- TEXT FOR ANALYSIS
====

Blunt is also excellent, although she brings more of a natural look of star-power to the screen, perfect and inequivalent to Krasinski, which makes the two all the more at-risk and worth preserving. Blunt is committed to survival, and she allows the audience a window into her tidal of suppressed utterances (she steps on a nail and doesn’t utter a sound, and eventually gives birth in near-silence). The pain she endures becomes supra-human, and it is Blunt herself that we end up admiring for her acute fragility and minutely kinetic portrayal of emotion.
Although Krasinski the actor is enough to draw me to the theater, Krasinski the director executed a wonderfully frightening tightrope walk with A Quiet Place. The camera moves slowly and with purpose, just as the family themselves does, and it is through the dread of a grim pan, or the deliberate monkishness of barefoot trundlings that we feel immersed in this world of silence. Krasinski’s camera is as unique a beast as the aliens themselves, and its eyes move with the consummate knowing of a director using every artistic register. The color red also plays a crucial role, almost in a role of its own, and is staged as a sort of neo-noir-ish threat. It imbues and illuminates moments with shades of lurid blood and incites feelings of danger and ticking time. The mise-en-scenes created by Krasinski look like he has been directing arthouse horror films for years; some of the Giallo directors would be proud. The scenes are subtle and portentous, glistening yet blunted by their efficient message.
The score, by Marco Beltrami, is adequately suspenseful. Tasked with the impossibility of trying to make up for a lack of sound, the music in A Quiet Place tastefully undershoots and relaxes back into a sort of expected sound that actually serves the flim’s maverick concept better than trying to overcompensate for it.

====

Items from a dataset
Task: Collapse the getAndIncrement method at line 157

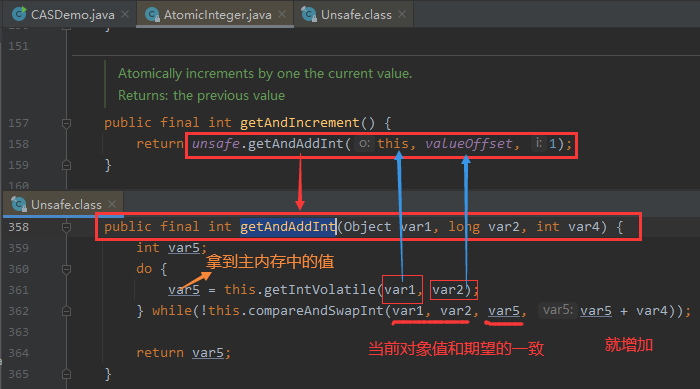Action: (67, 123)
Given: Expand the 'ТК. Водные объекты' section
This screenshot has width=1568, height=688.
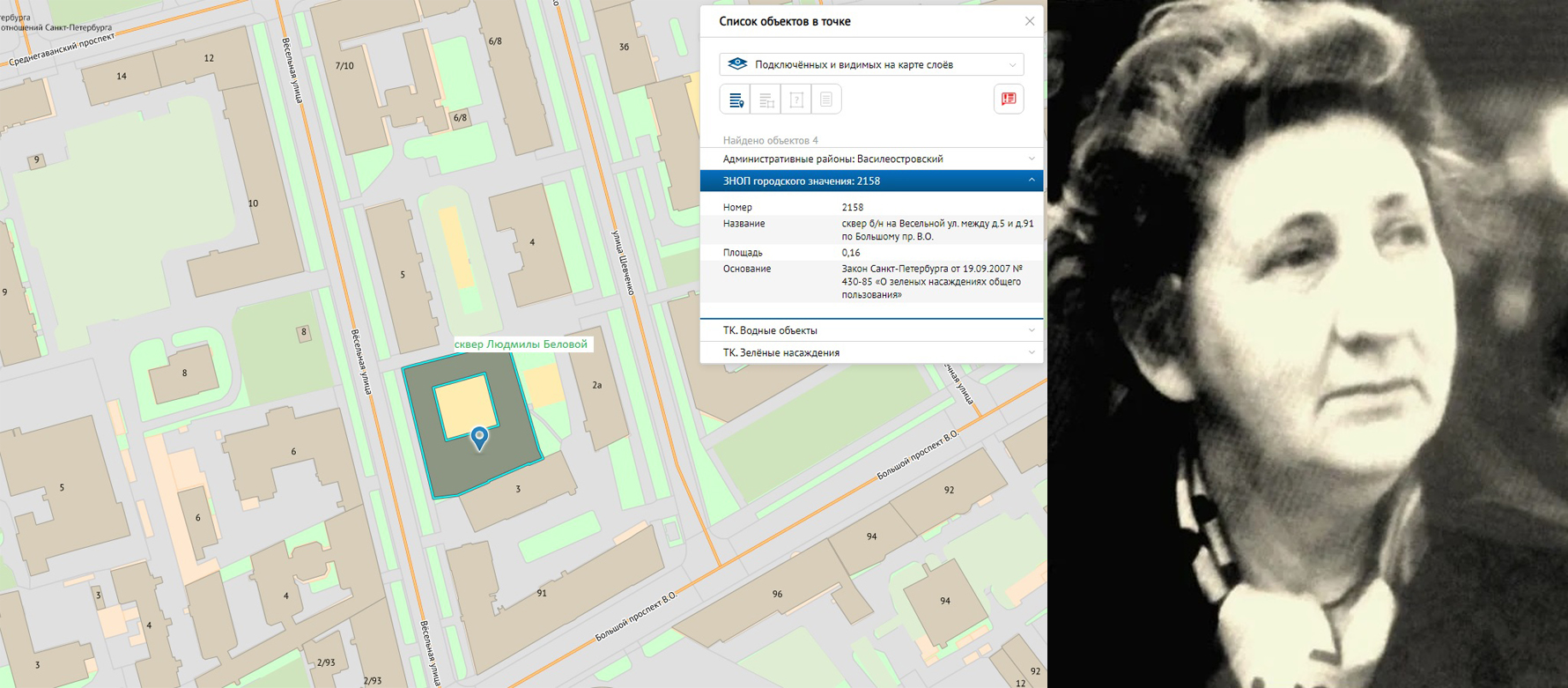Looking at the screenshot, I should [x=871, y=330].
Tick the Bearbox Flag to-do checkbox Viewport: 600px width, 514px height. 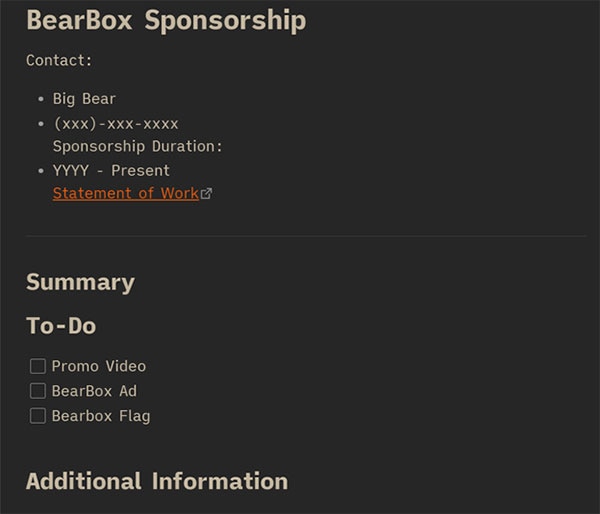pos(38,416)
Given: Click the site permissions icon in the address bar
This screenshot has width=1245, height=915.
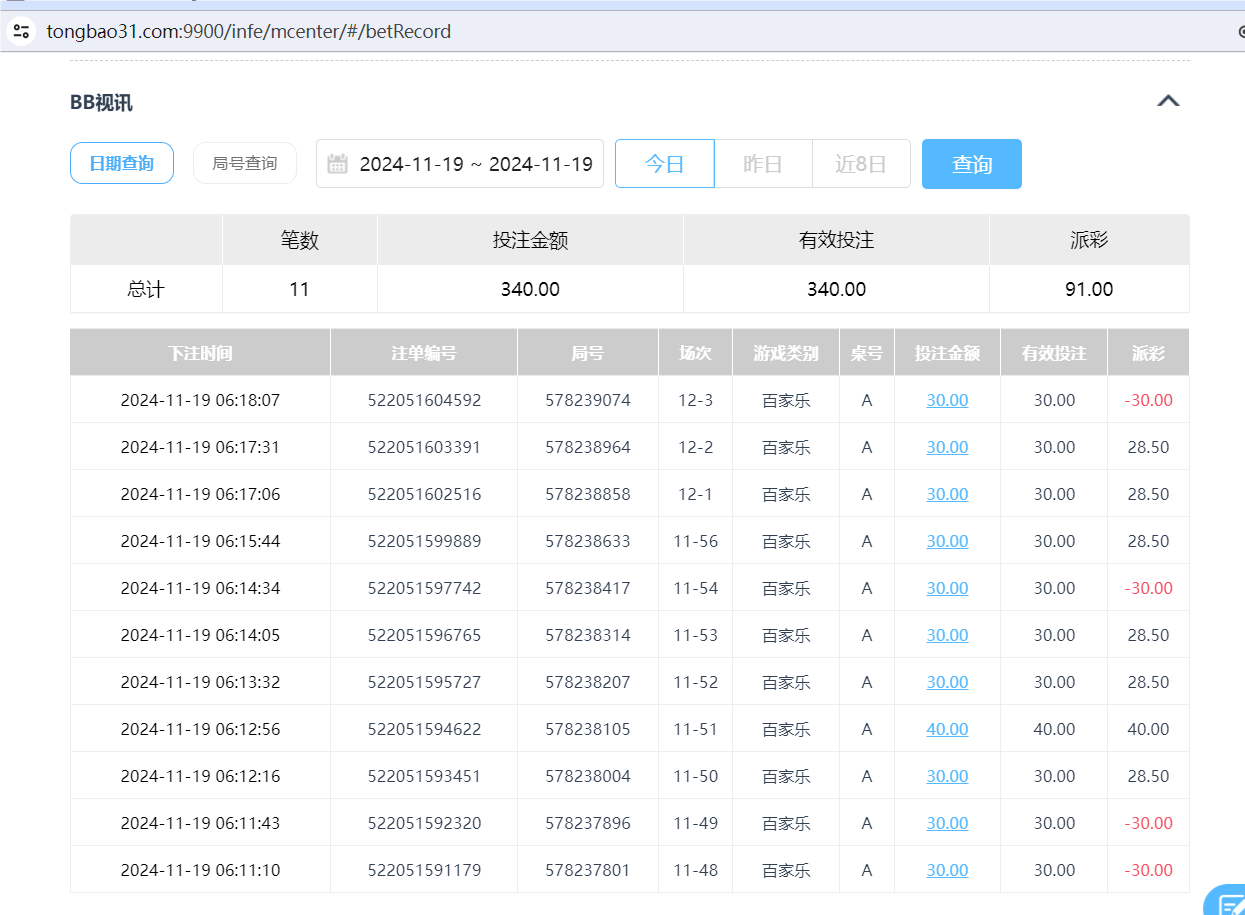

====

- WORK REQUIRED
According to the review of A Quiet Place, who composed the film's score? Rely only on the review of A Quiet Place for the answer.

- YOUR SOLUTION
Marco Beltrami